Hospitality appeared to Gupta during his childhood, when he saw his mother preparing enough food for two, three, even four extra people. 

"Chef always reminds us that in India, guest is God," Hosmane said. "God could appear anywhere — in Mark, in you, or it could show up here."

Chef Gyanendra "GG" Gupta wants to bring farm-to-table Indian food to Lewes.

He looked around the drafty bare space, where he sat with Boytim and Gupta at a foldout table covered in rough blueprints of the restaurant's seating layout. Elephant figurines sat on a wooden hearth nearby.

"So when someone shows up at the door, you may or may not know them, but you treat them like God," Hosmane said. "You never know when the guests are going to come. No one should go with an empty stomach from your home."

The investors' dream could hold up to 100 seats including 20 on the porch — prime real estate for people-watching just off Second Street. Expect plenty of food and libation-pairing (not just wine or even craft beer), "Indian food is unique because you can pair it with specialty cocktails," Hosmane said.

The menu is not set in stone, nor will it ever be, says Gupta: "You can't keep a menu for too long, or people will get bored of it."

Chef will rely on local meat and produce, visits with local fishermen and trips to nearby markets, to learn about what farm-to-table looks like in Sussex County throughout the year.

He'll combine that with what he and Hosmane call the medicinal benefits of Indian spices — cardamom to reduce blood pressure, cumin to help boost metabolism, turmeric for joint pain and so forth. 

Gupta wishes to educate people on each element they are tasting, where a particular dish came from and how it evolved to what is plated in front of them. He wants his guests to use their nose and eyes and mind — not just mouth — to consume. 

It is easy for Gupta, with over 25 years experience throughout India and the Caribbean, to improvise his dishes.

Fusion elates him, and talking about any food "opens a Pandora's box," he said.

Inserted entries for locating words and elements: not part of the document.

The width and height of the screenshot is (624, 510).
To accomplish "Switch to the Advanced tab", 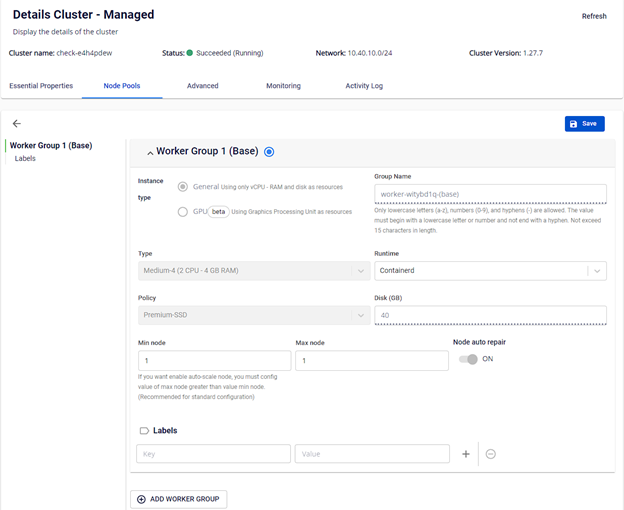I will coord(202,86).
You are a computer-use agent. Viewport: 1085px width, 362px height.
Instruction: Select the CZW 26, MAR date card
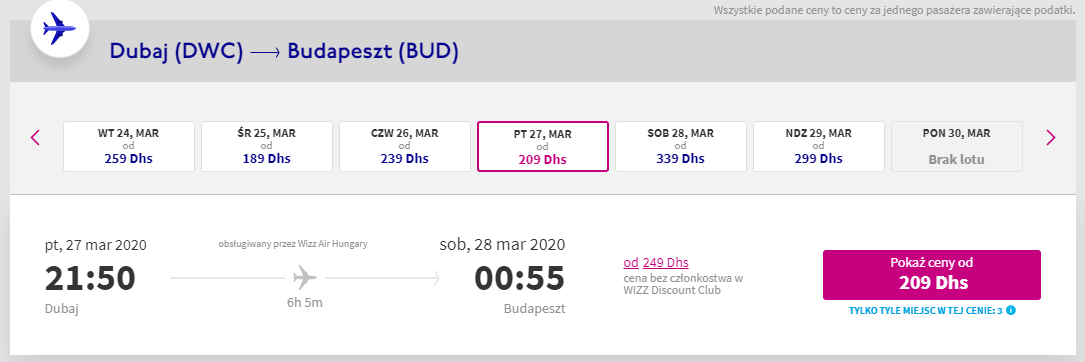tap(405, 146)
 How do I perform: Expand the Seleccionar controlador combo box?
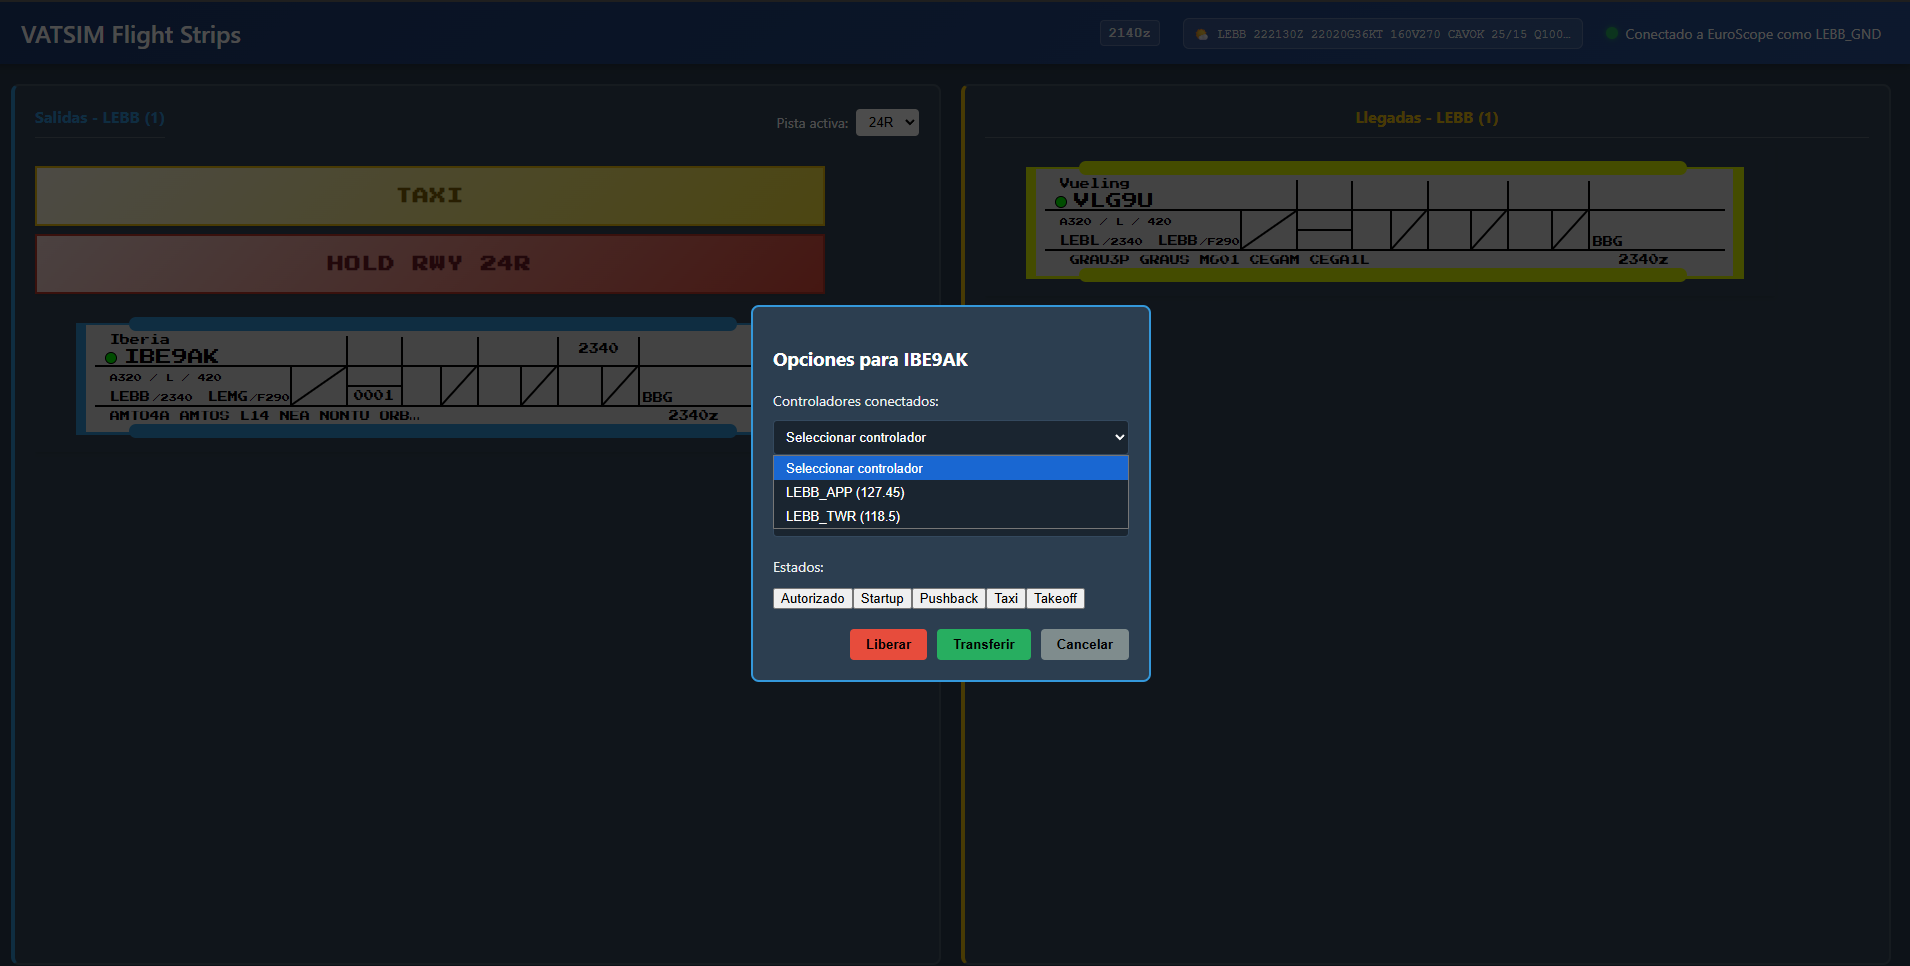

He could go on about Indo-Caribbean, Indo-Chinese — even Indo-Italian: Take ravioli, the Italian version of a dumpling, and toss it with a simple sauce of garlic-butter, cilantro, Madras curry powder and a hint of turmeric.

Nothing to overpower, just enough to "keep it exciting and keep people coming," Gupta said. 

Investor Dr. Vinay Hosmane, Chef Gyanendra "GG" Gupta and investor Dr. Mark Boytim stand on the porch of their soon-to-be Indian restaurant on Savannah Road in Lewes.

"India is a very diverse place," said Hosmane, who met Gupta 20 years ago while at med school. "You’ll see the fusion, but you’ll also see different cuisines of India." 

Indeed, India has 22 official languages (note: official), a given for the breadth of dishes found throughout the country.

"A lot of people think Indian food is spicy," Gupta said in a tone defining that as misconception. "We are talking about flavors." 

Gupta's intent is to learn what his guests want while introducing their taste buds to new sensations.

Are you vegetarian or non-vegetarian? What kind of meat do you like? What kind of flavors do you like? Spicy? With coconut? Does cilantro taste like soap to you or is it the best herb known to man? 

"And then the dishes evolve," Gupta said, adding that guests can call ahead with food preferences, or choose from the menu. He doesn't mind, truly, so long as the food is left in its simplest form and not smothered out of its essence.

When Gupta was growing up in India, his mother helped him with spelling and grammar while she cooked, a sort of two-fold education. He'd sit in the kitchen, writing every word 10 times, and she'd check for mistakes amid wafts of cardamom, cumin, cinnamon and garlic. 

The kitchen of Gupta's childhood was where he got curious, where he began asking his mother about ingredients and technique. And his mother was the one who revealed food to him as a communication of love and affection.

"Food is not just food," Gupta said. "It's a way to enjoy life."